The reasons for this blog: 1. To provide basic author information for students, teachers, librarians, etc. (Please see sidebar) 2. I think out loud a lot as I work through writing projects, and I'm trying to dump most of those thoughts here rather than on my friends.

Monday, June 21, 2010

Worked nearly all day yesterday on dystopian ms. Got a lot done; so much, in fact, that by the end I was utterly confused and lost, and thinking nobody in their right mind would ever be interested in any of it--which is probably a good sign. I hope. Actually, I can't remember if it's a good sign or not. Eh, doesn't matter; I shall proceed onward anyway.

But not today, probably. I've got to get some kind of schedule going, because I contracted to write a w-f-h novel by Sept. 1st, plus I told agent I'd make an attempt to have 6 chapters of this ms in before I leave for V. residency. Plus "lecture," plus getting family and house and animals ready for me to be gone. Egad.

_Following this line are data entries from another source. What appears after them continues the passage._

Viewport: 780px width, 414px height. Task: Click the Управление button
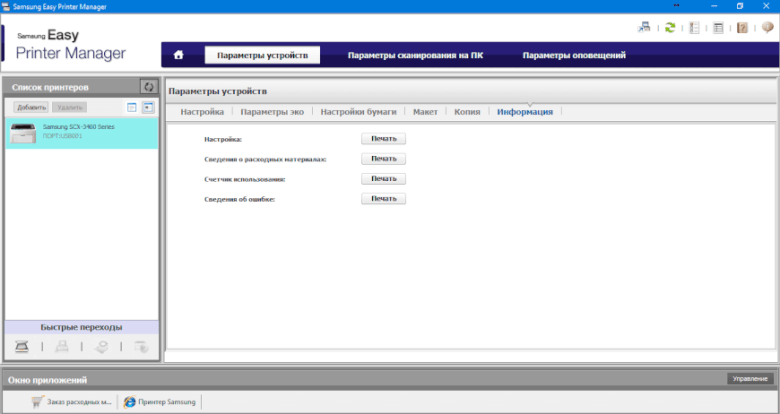(x=749, y=379)
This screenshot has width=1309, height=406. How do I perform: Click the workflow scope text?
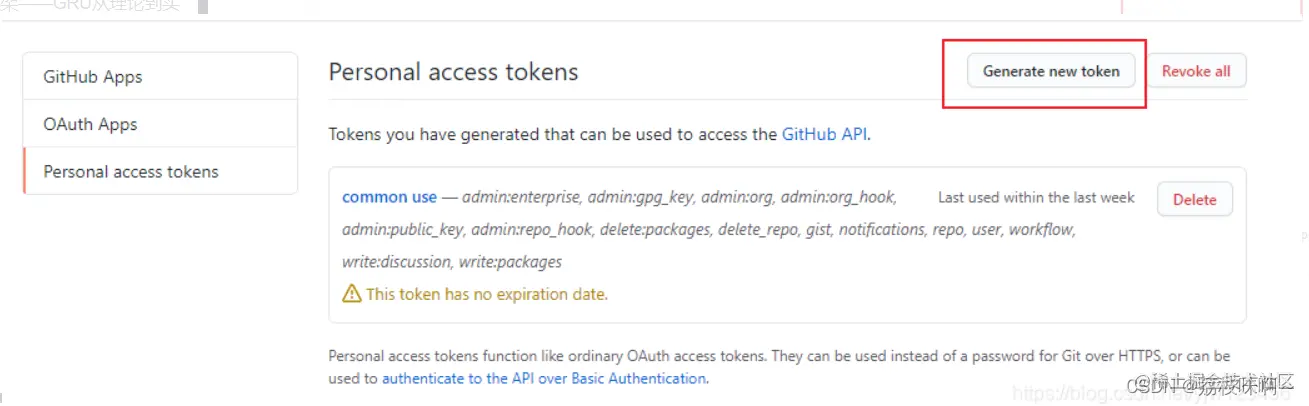point(1041,230)
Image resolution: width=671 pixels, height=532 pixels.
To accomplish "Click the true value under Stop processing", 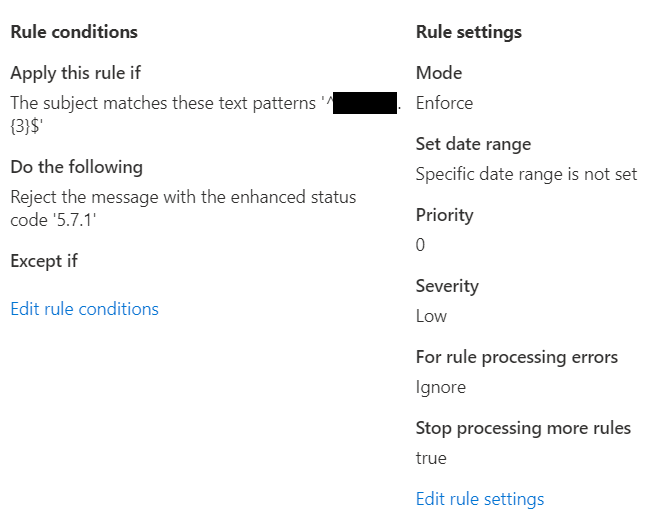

Anyway. I was trying to describe the former GN to a fellow writer, and pulled it up out of curiosity to see how it looks now that I've laid off it for four or so months. Answer: not too good. It's a mess. Needs a total overhaul. It really is boring and, well, fruity. Am mulling over (again) the problem of the MC with no goal. The solution, you'd think, would be to make sure that the reader has a goal for the MC. However, I'm having trouble figuring out how to do that, here.

I suppose the thing to do would be to make the reader feel bad for the MC, make the reader root for her to be happy. But in order to do that, don't I have to make the MC really miserable? That's what makes a story work, is conflict and inflicting misery on your MC. But it's not what I want to do, not at first. I can't do that, really. It would go against the entire raison d'etre for the ms, which is that misery and giving oneself away in relationships is insidious and begins in small, almost unrecognizable increments. So...there must be another way to do it. I'll have to keep mulling it over. I was thinking that since it's in third person, maybe there's a way to sort of stifle and smush the MC by telling her story underneath the activities of other people, in the beginning. Don't know how to do that without giving the false implication that it's their story rather than hers, though.

Anyway, no time to think about it right now. All I know is, I seem to have lost not one ounce of determination to get that ms working, even if I have to stretch my feeble liver-spotted hand out of the coffin they've placed me in and type the last (correct) words of it before I finally expire.